I suppose there are a couple tiers for this answer. There are Events and there are Ideas, and while I will attempt to recall them, I fear it may be like retracing an episode of Lost, where some kind of logic is being imposed on utter chaos just to make you keep watching.

I. Events

The death of my father. Breaking up with my fiancé.

II. Ideas

That there is no antidote one can take for grief or heartbreak. That there are various forms of valediction and one may never get better at saying goodbye. That guilt can feel like a disease. That love can, at times, feel like violence. That love can be cruel. That I can be cruel. That there are multitudinous selves. That sometimes these selves may confront each other. That this may be in a dark forest. That one self may be burying or choking another self. That the moon sees this, and is a jerk. That no matter how many different combinations of words one puts together, it will never make anything whole.

 

What genre does your book fall under?

Poetry.

 

What actors would you choose to play the part of your characters in a movie rendition?

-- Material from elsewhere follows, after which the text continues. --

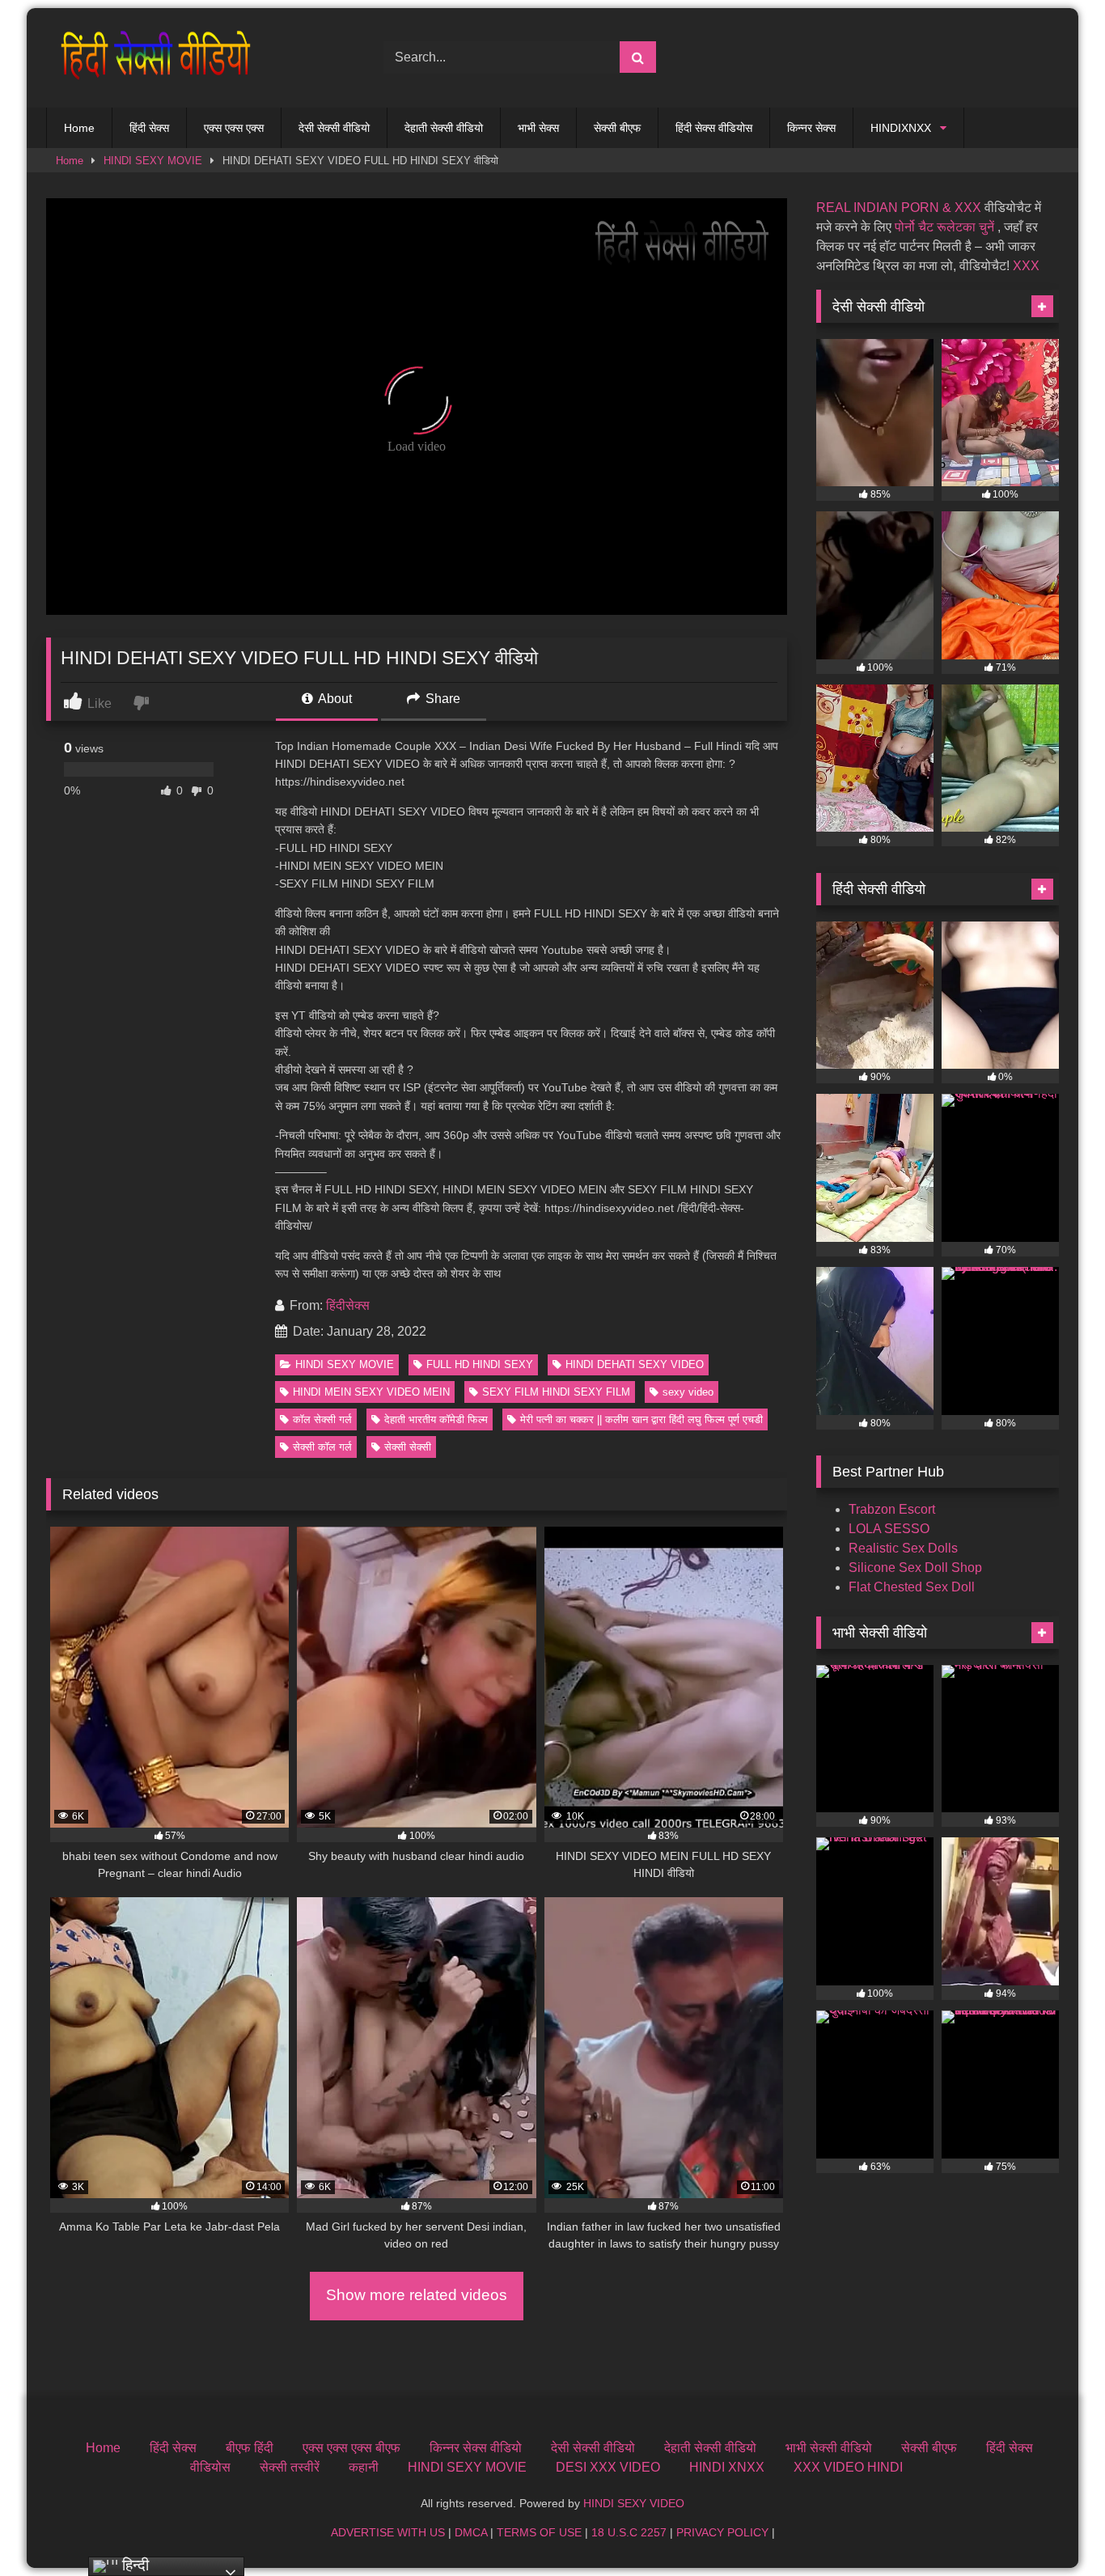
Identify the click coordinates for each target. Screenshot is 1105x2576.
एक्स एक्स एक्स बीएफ (351, 2448)
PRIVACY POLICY (722, 2532)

All I can think of is that it would be one of those movies I’d feel like I’d have to watch for reasons artsy or hip but would have to pause every ten minutes to get another beer if I was going to finish the damn thing.

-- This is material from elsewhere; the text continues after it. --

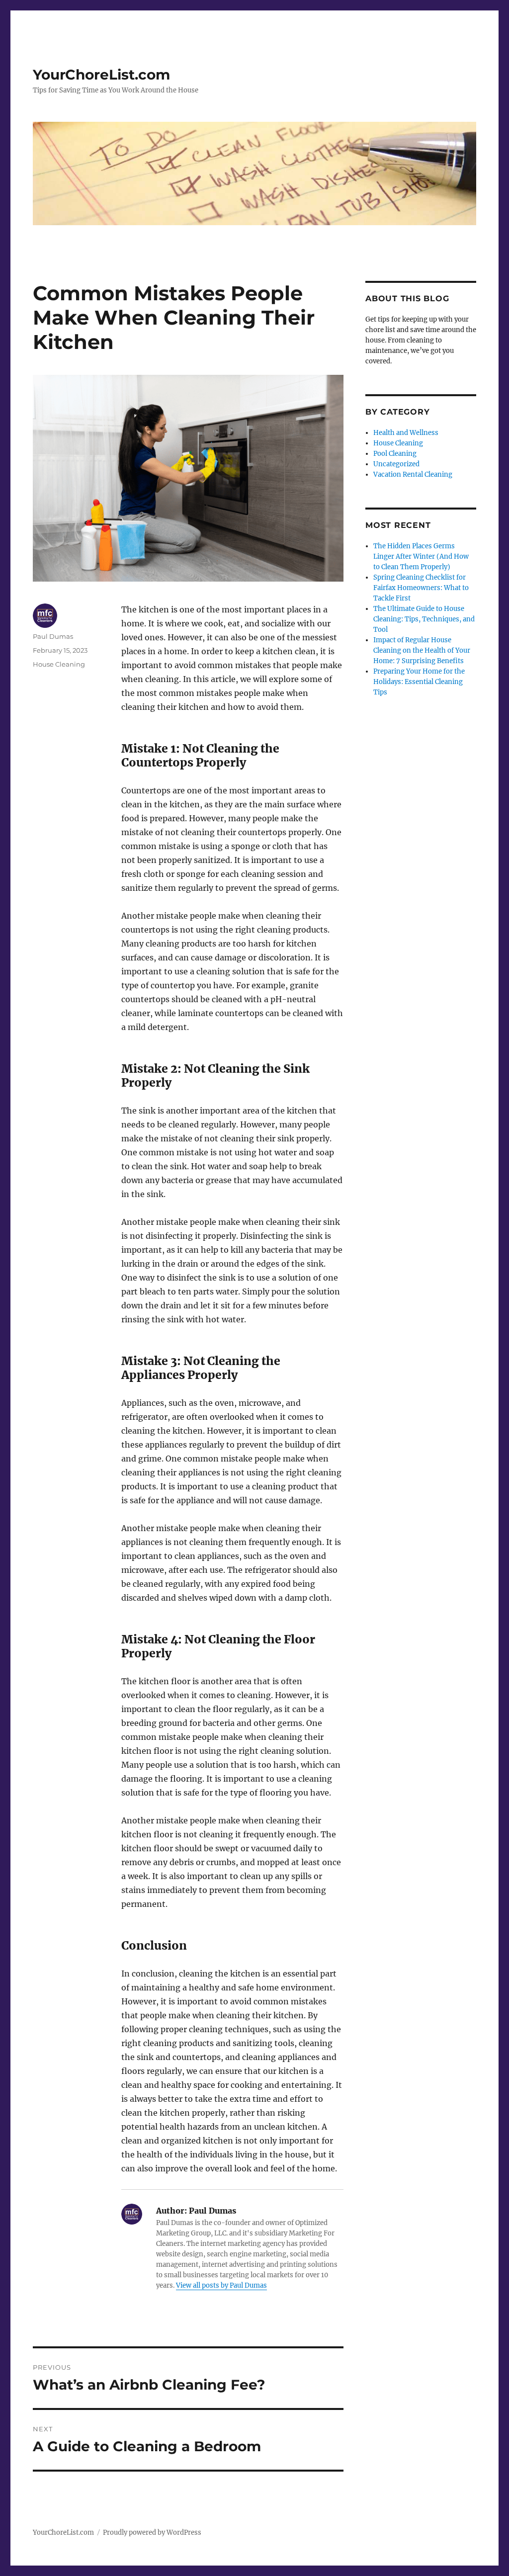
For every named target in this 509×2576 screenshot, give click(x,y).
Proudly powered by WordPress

No, but really, I say this because of the lack of characters. Yes, there are various people being addressed, and yes, there are various speakers, but they all feel like they stem from a similar emotional space.

But I’ll be good and try to answer. It would be delivered in a series of monologues given in some eerie outdoor space with unidentifiable men constantly lurking in the shadows. The actresses delivering the monologues would be Jean Seberg, Michelle Williams, Felicia Day, Janeane Garofalo, and Natalie Portman’s character in Closer.

 

What is the one sentence synopsis of your book?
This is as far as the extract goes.